[Your objective]:
Translate this sentence from the ministry post below into Spanish: "Despite the progress we have made on LGBTQ rights, much is yet to do."

[Reading passage]:
=====

Extravagant Welcome Revisited

This week I am at a loss for words. It seems anything I might say to you, my friends and my colleagues in ministry, would be simply not enough. To say that our nation is at a critical juncture would be an understatement. Given all that has happened and considering all the lives lost in senseless violence over the past month – those whose images and stories find their way to the evening news and our social media feeds, and those whose faces and names will only be known to their close circle – I wanted to revisit a post I made in August 2014. I do this not to ignore the looming question of race and racism in America, but to remain authentic to my own research and expertise.

We would like to think that much has changed for LGBTQ folks in this country in the past two years. Since I made this post in 2014 the Supreme Court of the United States made marriage equality the law of the land in every city across this nation. We have seen support for marriage equality increase among Republicans (33%), Democrats (70%), and Independents (61%) according to the latest Pew Research Center report (http://www.pewforum.org/2016/05/12/changing-attitudes-on-gay-marriage/). Yet, just a few short weeks ago I had to look into the eyes of a young man whose sister was gunned down in the Pulse nightclub in Orlando, Florida and find a way to honor her and comfort his soul. I stood before a large crowd at the University of South Carolina and attempted to find words that might comfort, heal, and make sense of the senseless. Why? Because, as media has reported, the gunman was enraged by seeing gay and lesbian couples holding hands in public. In his small world and in his narrow reading of his own religion, there was no room to welcome LGBTQ folks. Despite the progress we have made on LGBTQ rights, much is yet to do. (If you want to read what I said at the memorial tribute, look for me on www.tumblr.com – username revkirkfoster.)

=====

[Stored rows]:
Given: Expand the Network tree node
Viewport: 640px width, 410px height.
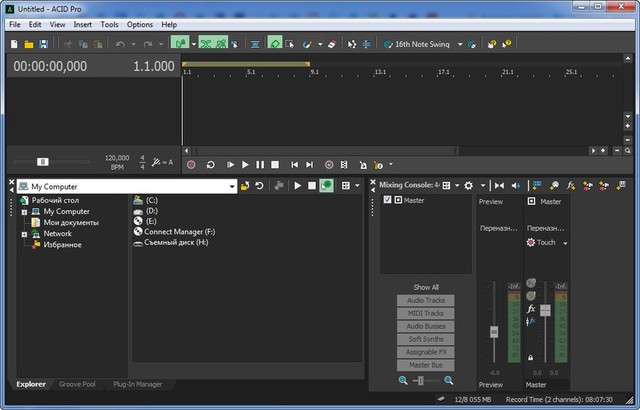Looking at the screenshot, I should (x=23, y=233).
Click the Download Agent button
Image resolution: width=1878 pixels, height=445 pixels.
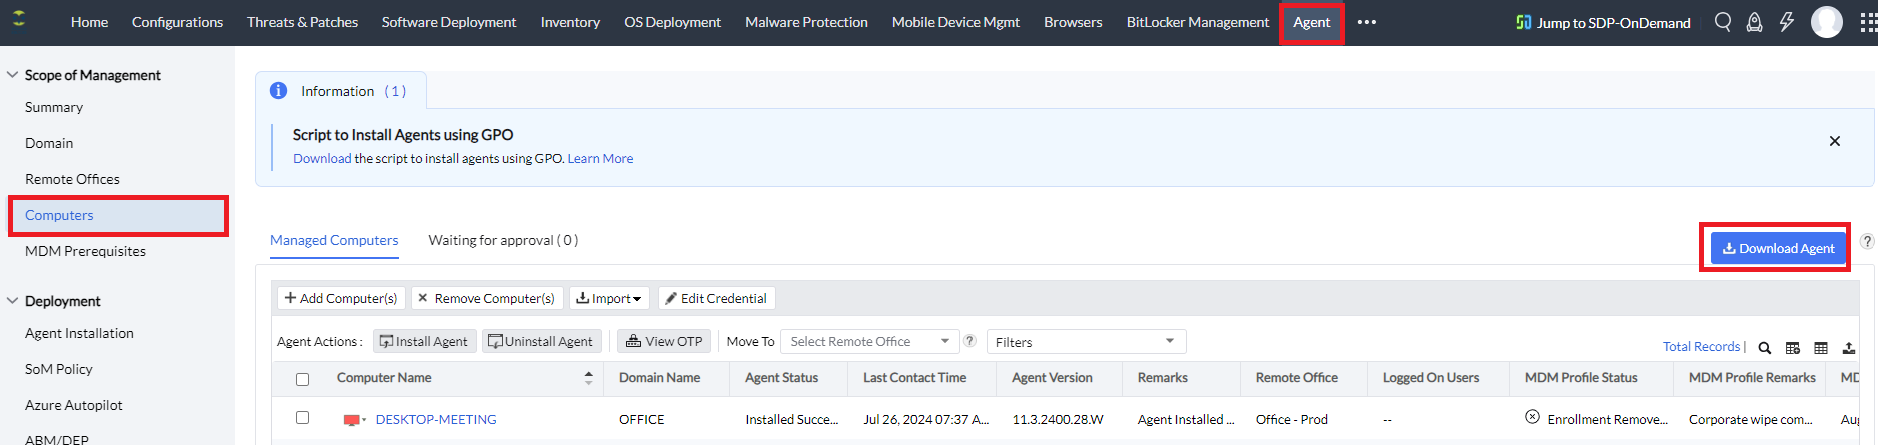[1778, 248]
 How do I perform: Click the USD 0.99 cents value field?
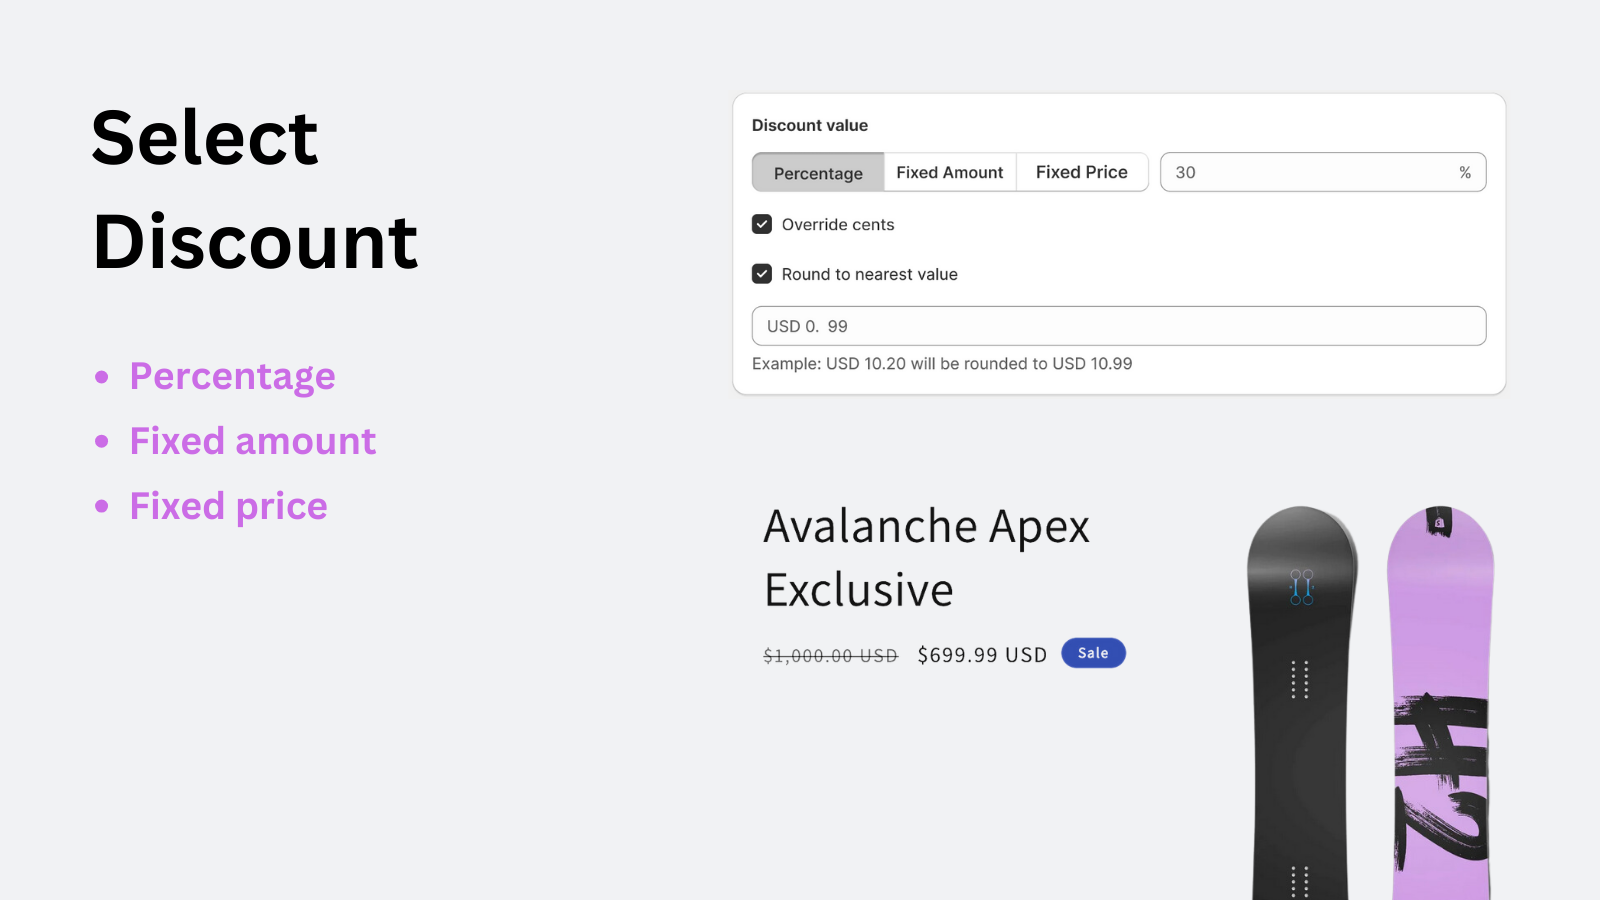point(1118,325)
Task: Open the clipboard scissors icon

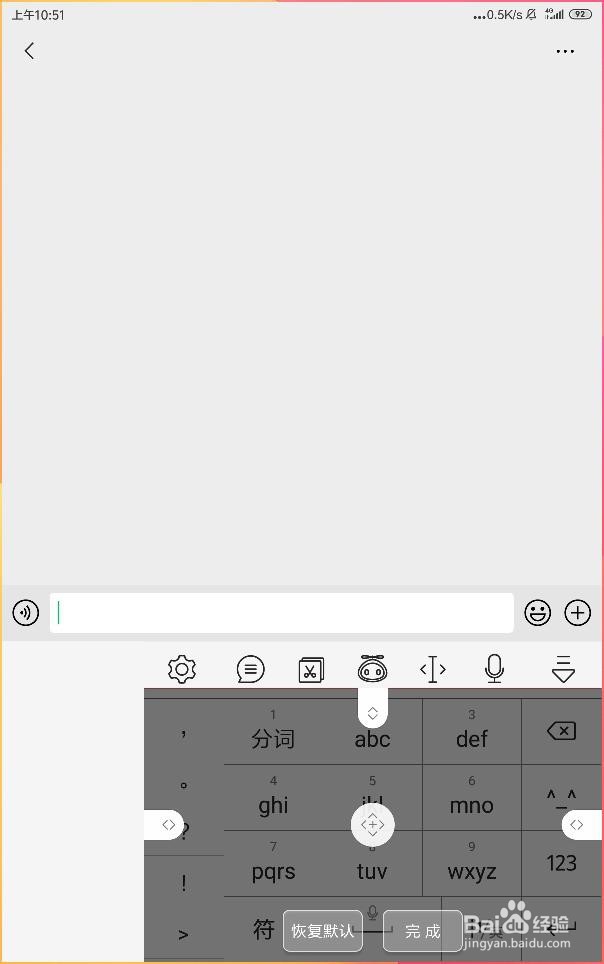Action: [311, 670]
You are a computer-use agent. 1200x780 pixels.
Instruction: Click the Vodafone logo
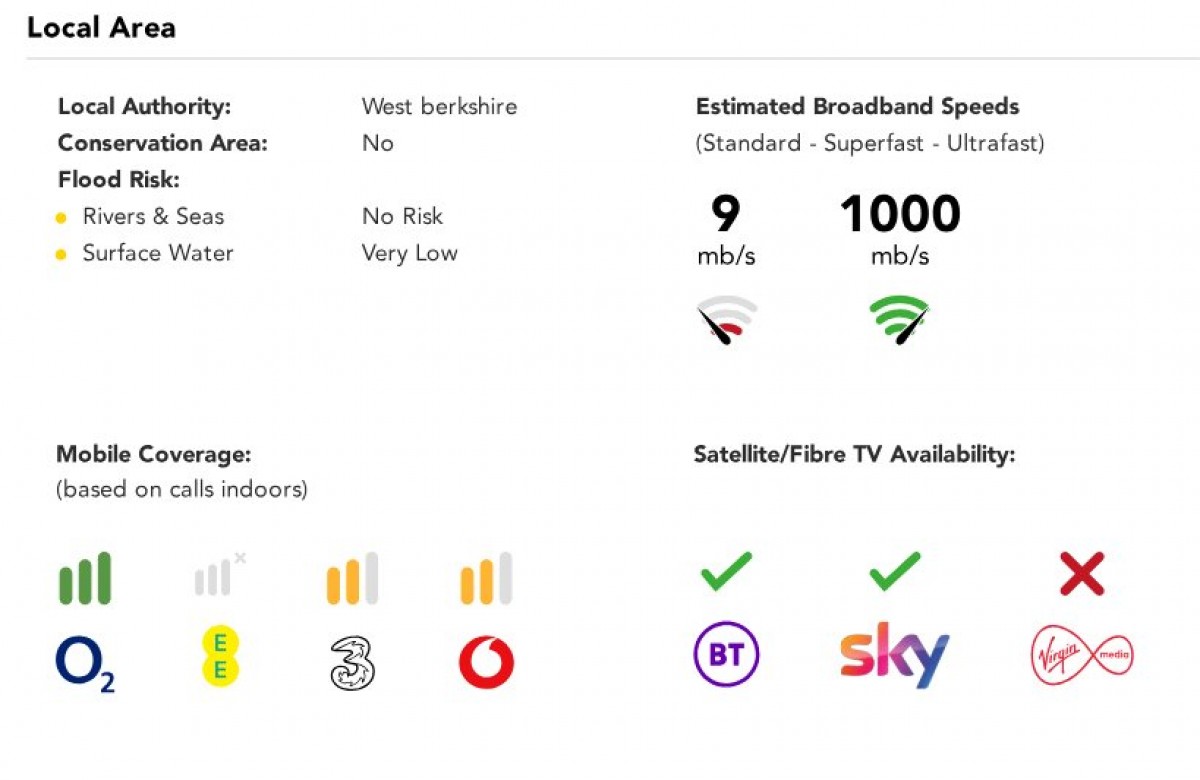(486, 663)
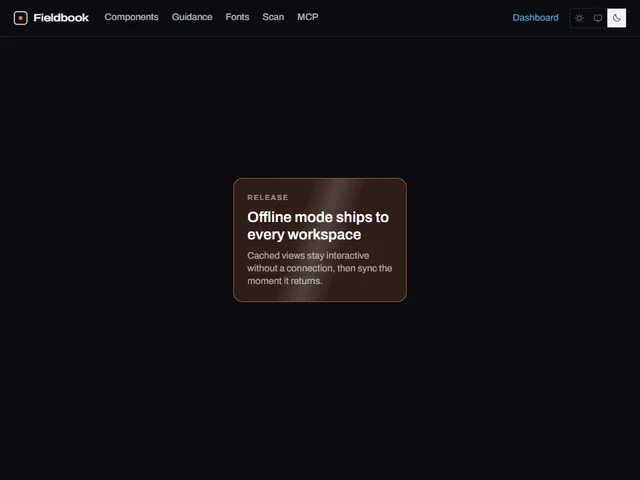
Task: Click the Fieldbook square logo icon
Action: click(20, 18)

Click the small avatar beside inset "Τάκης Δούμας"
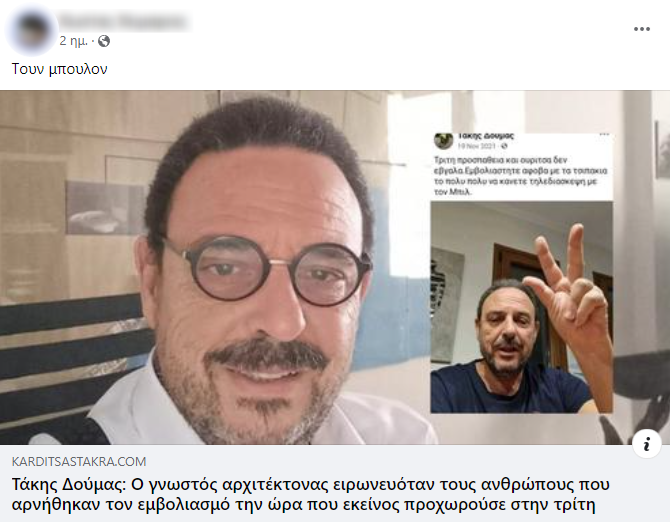coord(444,140)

=====

[Exercise result]:
A pesar del progreso que hemos logrado en los derechos LGBTQ, aún queda mucho por hacer.